Lloyd Evans Lloyd Evans

Old Vic’s Tree: Beckett plus Seinfeld – plus swearing

Plus: Trafalgar Studios’s Donkey Heart is warm and rich but also contrived

issue 17 January 2015

‘Fucking hell. You twat. Fuck off. Fuck. Fuck.’ These dispiriting words are the opening line of Tree, a newish play by the lugubrious comic Daniel Kitson, whose stand-up show once transported me into the heavenly arms of Lethe. His script opens with a chance encounter between two oddball smart Alecs. The outdoor setting, borrowed from Beckett, is a suburban cul-de-sac where a single tree is about to shed its autumn raiment. One man crouches in the branches, another stands below. They exchange confidences, observations, food and witticisms. At the end, one departs.

This is a play of quips and anecdotes but no significant action. The tree-dweller is an eco-warrior protesting at the council’s policy of bough amputation and trunk eradication. The man below is a married solicitor hoping to share a date with a prospective girlfriend. Neither story makes sense. The protestor claims to be a local landlord who has inhabited his tree for nine years with the help of two friendly clients who deliver mail and meals to him as a condition of their tenancy. The man below appears to have chosen the unlikeliest spot on earth, a suburban pavement, for a date with his heart’s desire.

This deliberate absurdity is the glory of the play. Kitson, an immensely resourceful wordsmith, sets out to goad and tease the audience by daring us to believe the preposterous twaddle each man is telling the other. Both characters are witty, anti-authoritarian eccentrics with a love of literary swordplay. The dialogue is wonderful. It has the dense and exuberant springiness of Seinfeld but with a refreshing and authentic English flavour. Plus a lot of swearing. It’s hard to convey its virtues in tiny excerpts but I’ll try. Man below contends that surrendering one’s bus seat to a woman isn’t virtuous but narcissistic: ‘You’re just making 30 other cunts think you’re a fucking champion.’ I know. It doesn’t work in brief snatches. You’ll have to see the play (and if you miss the present run you can be sure it’ll pop up elsewhere).

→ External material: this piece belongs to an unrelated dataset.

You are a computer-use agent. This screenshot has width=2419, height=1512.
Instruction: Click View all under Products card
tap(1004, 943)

Let me add two health warnings. The script lays out all kinds of plot threads with enormous inventiveness and charm. The intrigued play-goer watches these narrative filaments spinning forth and expects to be stunned and delighted at the finale when two loose ends are miraculously conjoined in an explosion of storytelling joy. This doesn’t happen, I’m afraid. Kitson delivers a cop-out ending that lacks even the courage of its own indecision. The dénouement is left dangling in a futile limbo. The youngsters in the stalls didn’t seem to mind too much and they responded throughout the show with Jack-in-the-box surges of euphoric laughter. But the older viewers, I noticed, watched with unsmiling lips and Easter Island disdain.

Donkey Heart, by Moses Raine, is about skint Muscovites learning to cope with the new killer capitalism whose code has replaced the old murdering Marxism. Characters galore crowd into a tiny one-loo flat. There’s silly Tom, angry Sasha, shifty Natalia, frosty Ivan, drippy Zhenya, kindly Alexander, nutty Petya, pouty Clara and quirky Kolya.

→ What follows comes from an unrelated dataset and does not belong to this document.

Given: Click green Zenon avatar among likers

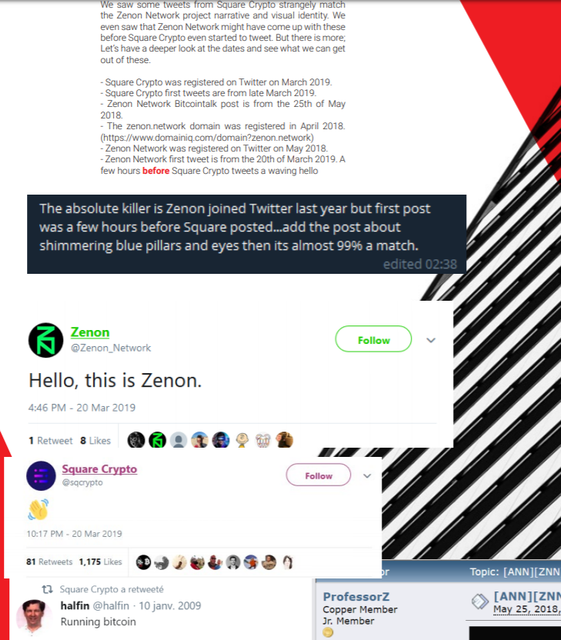Looking at the screenshot, I should pos(157,440).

The storylines pile up. Petya wants to dodge the draft by getting himself certified insane. Tom, an English thickhead, is loitering in the boxroom vaguely hoping to pork Sasha, the family sex bomb, who still pines for her Parisian spooning partner. Wise old Alexander mourns his long-lost son who was arrested by the KGB, aged 12, and later executed. Schoolboy Kolya likes to scandalise the elders by downing shots of vodka and daubing his face with a Hitler moustache. ‘I’ve got nits,’ he declares to a guest. ‘I wonder what it’s like to have sex.’

The play’s warmth and richness are skilfully realised in this production by Nina Raine (Moses’s sis), but the wonky structure delivers a few creaks and parps. There are too many organisms squirming in the maggot pot. The parents, Zhenya and Ivan, have no room to flex their personalities and Tom is barely a hairdo with a heartbeat. And the focus goes all blurry in places. Act One follows the Tom–Sasha collision. Act Two parks that pile-up in the corridor, and turns into A Hunt for Ivan’s Mistress. The quarry is uncovered, in a cunning subplot, when an incriminating conversation is secretly recorded. Admirable though the narrative is, it creates the impression that Raine is declaring an opinion through the text rather than letting it emerge from the spontaneous actions of his characters. Result: an ingenious psychological proof rather than a slice of family life. What he wants to tell us is that the Soviet culture of eavesdropping and denunciation is not a specialism of commie dictatorships but a universal failing. A fair point, artfully made, but with a tad too much contrivance for comfort.